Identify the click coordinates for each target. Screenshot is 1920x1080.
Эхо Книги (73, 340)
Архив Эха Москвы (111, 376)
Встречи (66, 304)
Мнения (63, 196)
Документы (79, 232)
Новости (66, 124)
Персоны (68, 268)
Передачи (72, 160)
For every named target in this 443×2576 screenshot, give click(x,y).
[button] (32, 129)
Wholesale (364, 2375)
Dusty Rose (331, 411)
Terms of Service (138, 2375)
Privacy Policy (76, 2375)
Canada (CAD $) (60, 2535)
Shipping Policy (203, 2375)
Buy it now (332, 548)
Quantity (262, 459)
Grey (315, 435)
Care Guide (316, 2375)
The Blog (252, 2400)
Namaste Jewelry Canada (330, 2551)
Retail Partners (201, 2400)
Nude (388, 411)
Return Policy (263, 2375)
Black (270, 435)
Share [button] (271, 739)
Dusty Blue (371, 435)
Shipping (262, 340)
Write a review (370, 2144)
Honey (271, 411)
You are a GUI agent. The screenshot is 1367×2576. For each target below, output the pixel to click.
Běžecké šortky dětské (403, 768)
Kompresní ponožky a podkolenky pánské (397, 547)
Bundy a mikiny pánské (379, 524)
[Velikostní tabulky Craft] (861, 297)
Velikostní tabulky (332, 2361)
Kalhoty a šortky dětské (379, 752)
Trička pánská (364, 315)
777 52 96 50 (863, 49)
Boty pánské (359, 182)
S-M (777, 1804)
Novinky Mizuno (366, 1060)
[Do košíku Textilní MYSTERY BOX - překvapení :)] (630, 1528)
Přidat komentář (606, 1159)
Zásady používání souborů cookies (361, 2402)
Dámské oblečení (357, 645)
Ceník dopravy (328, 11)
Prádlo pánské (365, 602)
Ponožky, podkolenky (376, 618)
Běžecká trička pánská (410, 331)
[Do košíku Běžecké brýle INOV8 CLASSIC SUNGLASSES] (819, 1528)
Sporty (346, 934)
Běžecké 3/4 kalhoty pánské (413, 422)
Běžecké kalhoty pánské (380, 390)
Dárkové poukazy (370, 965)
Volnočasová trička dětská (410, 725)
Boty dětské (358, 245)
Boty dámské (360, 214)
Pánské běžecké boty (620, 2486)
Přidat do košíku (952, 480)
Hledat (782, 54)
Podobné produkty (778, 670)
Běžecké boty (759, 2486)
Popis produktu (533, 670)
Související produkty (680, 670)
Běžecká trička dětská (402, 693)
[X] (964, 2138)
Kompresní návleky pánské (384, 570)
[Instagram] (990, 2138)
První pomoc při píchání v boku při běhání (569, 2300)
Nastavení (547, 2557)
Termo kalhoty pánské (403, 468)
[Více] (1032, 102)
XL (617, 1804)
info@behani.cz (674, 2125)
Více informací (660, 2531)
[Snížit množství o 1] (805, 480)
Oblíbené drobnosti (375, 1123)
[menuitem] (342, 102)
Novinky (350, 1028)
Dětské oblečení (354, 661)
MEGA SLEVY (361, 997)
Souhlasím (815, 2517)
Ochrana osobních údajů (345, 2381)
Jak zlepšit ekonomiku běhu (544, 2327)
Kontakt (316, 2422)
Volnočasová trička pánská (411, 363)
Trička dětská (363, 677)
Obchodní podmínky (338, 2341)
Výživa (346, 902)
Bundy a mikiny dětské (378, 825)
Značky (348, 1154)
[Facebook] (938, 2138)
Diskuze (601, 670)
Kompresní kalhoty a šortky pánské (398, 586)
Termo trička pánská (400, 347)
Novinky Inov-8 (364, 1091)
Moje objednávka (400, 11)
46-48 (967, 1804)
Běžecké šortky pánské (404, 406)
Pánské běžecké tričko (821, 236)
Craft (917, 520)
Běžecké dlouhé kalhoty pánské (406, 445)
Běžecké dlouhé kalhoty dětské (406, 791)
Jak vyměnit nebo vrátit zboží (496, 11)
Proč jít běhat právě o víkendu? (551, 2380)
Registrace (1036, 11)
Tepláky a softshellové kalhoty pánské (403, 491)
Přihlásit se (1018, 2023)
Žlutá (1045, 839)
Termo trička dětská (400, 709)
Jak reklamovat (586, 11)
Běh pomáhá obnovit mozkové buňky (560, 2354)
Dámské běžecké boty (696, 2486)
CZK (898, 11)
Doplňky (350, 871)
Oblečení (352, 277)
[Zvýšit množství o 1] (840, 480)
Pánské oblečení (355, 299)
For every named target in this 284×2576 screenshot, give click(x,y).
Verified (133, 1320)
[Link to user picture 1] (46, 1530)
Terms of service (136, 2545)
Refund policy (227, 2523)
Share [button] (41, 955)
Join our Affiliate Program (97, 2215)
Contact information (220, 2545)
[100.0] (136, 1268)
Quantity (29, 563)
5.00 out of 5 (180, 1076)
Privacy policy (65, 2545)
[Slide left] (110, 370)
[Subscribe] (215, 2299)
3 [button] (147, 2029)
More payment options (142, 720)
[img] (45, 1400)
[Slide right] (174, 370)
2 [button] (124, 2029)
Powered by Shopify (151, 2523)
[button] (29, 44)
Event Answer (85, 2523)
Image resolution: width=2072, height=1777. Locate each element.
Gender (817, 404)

---------------

About this exercise: The material above should be returned exactly, in full.

Answer to the problem:
Identify the click coordinates for each target. Screenshot is 1920x1080.
Эхо Книги (73, 340)
Архив Эха Москвы (111, 376)
Встречи (66, 304)
Мнения (63, 196)
Документы (79, 232)
Новости (66, 124)
Персоны (68, 268)
Передачи (72, 160)
For every named target in this 443×2576 screenshot, give click(x,y).
[button] (32, 129)
Wholesale (364, 2375)
Dusty Rose (331, 411)
Terms of Service (138, 2375)
Privacy Policy (76, 2375)
Canada (CAD $) (60, 2535)
Shipping Policy (203, 2375)
Buy it now (332, 548)
Quantity (262, 459)
Grey (315, 435)
Care Guide (316, 2375)
The Blog (252, 2400)
Namaste Jewelry Canada (330, 2551)
Retail Partners (201, 2400)
Nude (388, 411)
Return Policy (263, 2375)
Black (270, 435)
Share [button] (271, 739)
Dusty Blue (371, 435)
Shipping (262, 340)
Write a review (370, 2144)
Honey (271, 411)
You are a GUI agent. The screenshot is 1367×2576. For each target below, output the pixel to click.
Běžecké šortky dětské (403, 768)
Kompresní ponožky a podkolenky pánské (397, 547)
Bundy a mikiny pánské (379, 524)
[Velikostní tabulky Craft] (861, 297)
Velikostní tabulky (332, 2361)
Kalhoty a šortky dětské (379, 752)
Trička pánská (364, 315)
777 52 96 50 (863, 49)
Boty pánské (359, 182)
S-M (777, 1804)
Novinky Mizuno (366, 1060)
[Do košíku Textilní MYSTERY BOX - překvapení :)] (630, 1528)
Přidat komentář (606, 1159)
Zásady používání souborů cookies (361, 2402)
Dámské oblečení (357, 645)
Ceník dopravy (328, 11)
Prádlo pánské (365, 602)
Ponožky, podkolenky (376, 618)
Běžecká trička pánská (410, 331)
[Do košíku Běžecké brýle INOV8 CLASSIC SUNGLASSES] (819, 1528)
Sporty (346, 934)
Běžecké 3/4 kalhoty pánské (413, 422)
Běžecké kalhoty pánské (380, 390)
Dárkové poukazy (370, 965)
Volnočasová trička dětská (410, 725)
Boty dětské (358, 245)
Boty dámské (360, 214)
Pánské běžecké boty (620, 2486)
Přidat do košíku (952, 480)
Hledat (782, 54)
Podobné produkty (778, 670)
Běžecké boty (759, 2486)
Popis produktu (533, 670)
Související produkty (680, 670)
Běžecká trička dětská (402, 693)
[X] (964, 2138)
Kompresní návleky pánské (384, 570)
[Instagram] (990, 2138)
První pomoc při píchání v boku při běhání (569, 2300)
Nastavení (547, 2557)
Termo kalhoty pánské (403, 468)
[Více] (1032, 102)
XL (617, 1804)
info@behani.cz (674, 2125)
Více informací (660, 2531)
[Snížit množství o 1] (805, 480)
Oblíbené drobnosti (375, 1123)
[menuitem] (342, 102)
Novinky (350, 1028)
Dětské oblečení (354, 661)
MEGA SLEVY (361, 997)
Souhlasím (815, 2517)
Ochrana osobních údajů (345, 2381)
Jak zlepšit ekonomiku běhu (544, 2327)
Kontakt (316, 2422)
Volnočasová trička pánská (411, 363)
Trička dětská (363, 677)
Obchodní podmínky (338, 2341)
Výživa (346, 902)
Bundy a mikiny dětské (378, 825)
Značky (348, 1154)
[Facebook] (938, 2138)
Diskuze (601, 670)
Kompresní kalhoty a šortky pánské (398, 586)
Termo trička pánská (400, 347)
Novinky Inov-8 (364, 1091)
Moje objednávka (400, 11)
46-48 (967, 1804)
Běžecké šortky pánské (404, 406)
Pánské běžecké tričko (821, 236)
Craft (917, 520)
Běžecké dlouhé kalhoty pánské (406, 445)
Běžecké dlouhé kalhoty dětské (406, 791)
Jak vyměnit nebo vrátit zboží (496, 11)
Proč jít běhat právě o víkendu? (551, 2380)
Registrace (1036, 11)
Tepláky a softshellové kalhoty pánské (403, 491)
Přihlásit se (1018, 2023)
Žlutá (1045, 839)
Termo trička dětská (400, 709)
Jak reklamovat (586, 11)
Běh pomáhá obnovit mozkové buňky (560, 2354)
Dámské běžecké boty (696, 2486)
CZK (898, 11)
Doplňky (350, 871)
Oblečení (352, 277)
[Zvýšit množství o 1] (840, 480)
Pánské oblečení (355, 299)
For every named target in this 284×2576 screenshot, give click(x,y).
Verified (133, 1320)
[Link to user picture 1] (46, 1530)
Terms of service (136, 2545)
Refund policy (227, 2523)
Share [button] (41, 955)
Join our Affiliate Program (97, 2215)
Contact information (220, 2545)
[100.0] (136, 1268)
Quantity (29, 563)
5.00 out of 5 (180, 1076)
Privacy policy (65, 2545)
[Slide left] (110, 370)
[Subscribe] (215, 2299)
3 [button] (147, 2029)
More payment options (142, 720)
[img] (45, 1400)
[Slide right] (174, 370)
2 [button] (124, 2029)
Powered by Shopify (151, 2523)
[button] (29, 44)
Event Answer (85, 2523)
Image resolution: width=2072, height=1777. Locate each element.
Gender (817, 404)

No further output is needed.